Targeting of mitochondrial proteins to the inner membrane may follow 3 different pathways depending upon their overall sequences, however, entry from the outer membrane remains the same using the import receptor complex TOM20/22 and TOM40 general import core. The first pathway for proteins targeted to the inner membrane follows the same steps as those designated to the matrix where it contains a matrix targeting sequence that channels the polypeptide to the inner membrane complex containing the previously mentioned translocase complex TIM17/23/44. However, the difference is that the peptides that are designated to the inner membrane and not the matrix contain an upstream sequence called the stop-transfer-anchor sequence. This stop-transfer-anchor sequence is a hydrophobic region that embeds itself into the phospholipid bilayer of the inner membrane and prevents translocation further into the mitochondrion. The second pathway for proteins targeted to the inner membrane follows the matrix localization pathway in its entirety. However, instead of a stop-transfer-anchor sequence, it contains another sequence that interacts with an inner membrane protein called Oxa-1 once inside the matrix that will embed it into the inner membrane. The third pathway for mitochondrial proteins targeted to the inner membrane follow the same entry as the others into the outer membrane, however, this pathway utilizes the translocase complex TIM22/54 assisted by complex TIM9/10 in the intermembrane space to anchor the incoming peptide into the membrane. The peptides for this last pathway do not contain a matrix targeting sequence, but instead contain several internal targeting sequences.

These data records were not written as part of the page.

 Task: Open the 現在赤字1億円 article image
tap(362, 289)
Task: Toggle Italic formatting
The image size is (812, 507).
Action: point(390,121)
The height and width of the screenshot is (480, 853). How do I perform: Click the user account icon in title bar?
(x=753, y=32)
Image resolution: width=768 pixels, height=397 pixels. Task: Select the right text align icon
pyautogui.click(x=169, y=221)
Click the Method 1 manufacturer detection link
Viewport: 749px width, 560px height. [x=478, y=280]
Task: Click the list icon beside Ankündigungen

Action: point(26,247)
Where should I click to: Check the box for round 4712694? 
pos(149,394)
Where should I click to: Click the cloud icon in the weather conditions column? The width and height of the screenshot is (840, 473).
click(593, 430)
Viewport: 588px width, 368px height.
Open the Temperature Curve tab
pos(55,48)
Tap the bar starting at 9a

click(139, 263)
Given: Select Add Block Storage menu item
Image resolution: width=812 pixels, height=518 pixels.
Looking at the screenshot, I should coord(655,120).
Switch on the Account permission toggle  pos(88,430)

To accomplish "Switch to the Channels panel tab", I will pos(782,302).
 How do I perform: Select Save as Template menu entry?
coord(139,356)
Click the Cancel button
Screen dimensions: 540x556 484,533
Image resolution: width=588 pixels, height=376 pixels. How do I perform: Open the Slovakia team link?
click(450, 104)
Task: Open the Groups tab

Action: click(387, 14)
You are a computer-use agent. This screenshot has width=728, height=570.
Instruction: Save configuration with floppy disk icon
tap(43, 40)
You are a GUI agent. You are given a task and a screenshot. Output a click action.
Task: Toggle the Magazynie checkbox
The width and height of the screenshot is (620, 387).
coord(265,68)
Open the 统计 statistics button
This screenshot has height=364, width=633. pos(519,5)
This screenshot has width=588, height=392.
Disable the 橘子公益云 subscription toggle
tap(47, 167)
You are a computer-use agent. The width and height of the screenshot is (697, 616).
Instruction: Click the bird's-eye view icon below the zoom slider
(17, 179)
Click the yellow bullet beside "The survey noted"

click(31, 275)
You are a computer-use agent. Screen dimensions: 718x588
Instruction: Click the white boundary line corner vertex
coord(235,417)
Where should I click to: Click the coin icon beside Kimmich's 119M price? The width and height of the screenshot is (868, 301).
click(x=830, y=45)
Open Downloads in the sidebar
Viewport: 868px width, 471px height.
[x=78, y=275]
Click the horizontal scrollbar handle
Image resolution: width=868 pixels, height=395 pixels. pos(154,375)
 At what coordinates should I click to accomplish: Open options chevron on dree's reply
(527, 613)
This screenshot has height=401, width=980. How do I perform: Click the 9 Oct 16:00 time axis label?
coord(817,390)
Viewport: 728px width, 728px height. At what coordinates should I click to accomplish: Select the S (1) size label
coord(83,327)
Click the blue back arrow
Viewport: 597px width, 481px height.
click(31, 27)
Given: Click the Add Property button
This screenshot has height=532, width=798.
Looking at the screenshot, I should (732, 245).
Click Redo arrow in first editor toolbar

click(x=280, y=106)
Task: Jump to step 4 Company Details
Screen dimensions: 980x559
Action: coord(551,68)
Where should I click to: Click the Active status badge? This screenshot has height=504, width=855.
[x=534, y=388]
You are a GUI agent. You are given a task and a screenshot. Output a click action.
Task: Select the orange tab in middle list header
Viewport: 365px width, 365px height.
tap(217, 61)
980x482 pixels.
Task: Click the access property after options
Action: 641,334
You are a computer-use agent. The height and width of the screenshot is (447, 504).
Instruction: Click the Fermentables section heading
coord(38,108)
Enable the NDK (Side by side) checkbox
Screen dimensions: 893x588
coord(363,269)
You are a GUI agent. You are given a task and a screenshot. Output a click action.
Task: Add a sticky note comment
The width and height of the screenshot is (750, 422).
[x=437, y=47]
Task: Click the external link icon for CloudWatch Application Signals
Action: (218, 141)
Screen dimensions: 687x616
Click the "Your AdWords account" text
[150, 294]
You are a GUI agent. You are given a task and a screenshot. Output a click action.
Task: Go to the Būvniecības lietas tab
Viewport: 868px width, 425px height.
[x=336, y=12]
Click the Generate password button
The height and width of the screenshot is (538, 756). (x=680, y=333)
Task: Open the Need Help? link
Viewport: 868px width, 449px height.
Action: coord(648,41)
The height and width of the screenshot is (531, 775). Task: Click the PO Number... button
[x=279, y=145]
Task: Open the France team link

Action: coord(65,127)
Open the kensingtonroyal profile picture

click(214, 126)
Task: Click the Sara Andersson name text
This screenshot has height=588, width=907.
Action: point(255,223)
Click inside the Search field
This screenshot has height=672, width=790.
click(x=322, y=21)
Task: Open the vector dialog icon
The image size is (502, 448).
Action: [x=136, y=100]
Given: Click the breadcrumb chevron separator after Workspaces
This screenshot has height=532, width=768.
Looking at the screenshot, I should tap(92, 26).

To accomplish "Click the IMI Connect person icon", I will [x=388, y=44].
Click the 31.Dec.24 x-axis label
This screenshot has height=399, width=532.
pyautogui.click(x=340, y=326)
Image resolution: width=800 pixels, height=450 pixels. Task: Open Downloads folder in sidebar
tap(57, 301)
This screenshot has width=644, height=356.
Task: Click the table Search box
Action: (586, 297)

If instead the precursor protein is designated to the intermembrane space of the mitochondrion, there are two pathways this may occur depending on the sequences being recognized. The first pathway to the intermembrane space follows the same steps for an inner membrane targeted protein. However, once bound to the inner membrane the C-terminus of the anchored protein is cleaved via a peptidase that liberates the preprotein into the intermembrane space so it can fold into its active state. One of the greatest examples for a protein that follows this pathway is cytochrome b2, that upon being cleaved will interact with a heme cofactor and become active.[30] The second intermembrane space pathway does not utilize any inner membrane complexes and therefor does not contain a matrix targeting signal. Instead, it enters through the general import core TOM40 and is further modified in the intermembrane space to achieve its active conformation. TIM9/10 is an example of a protein that follows this pathway in order to be in the location it needs to be to assist in inner membrane targeting.[31]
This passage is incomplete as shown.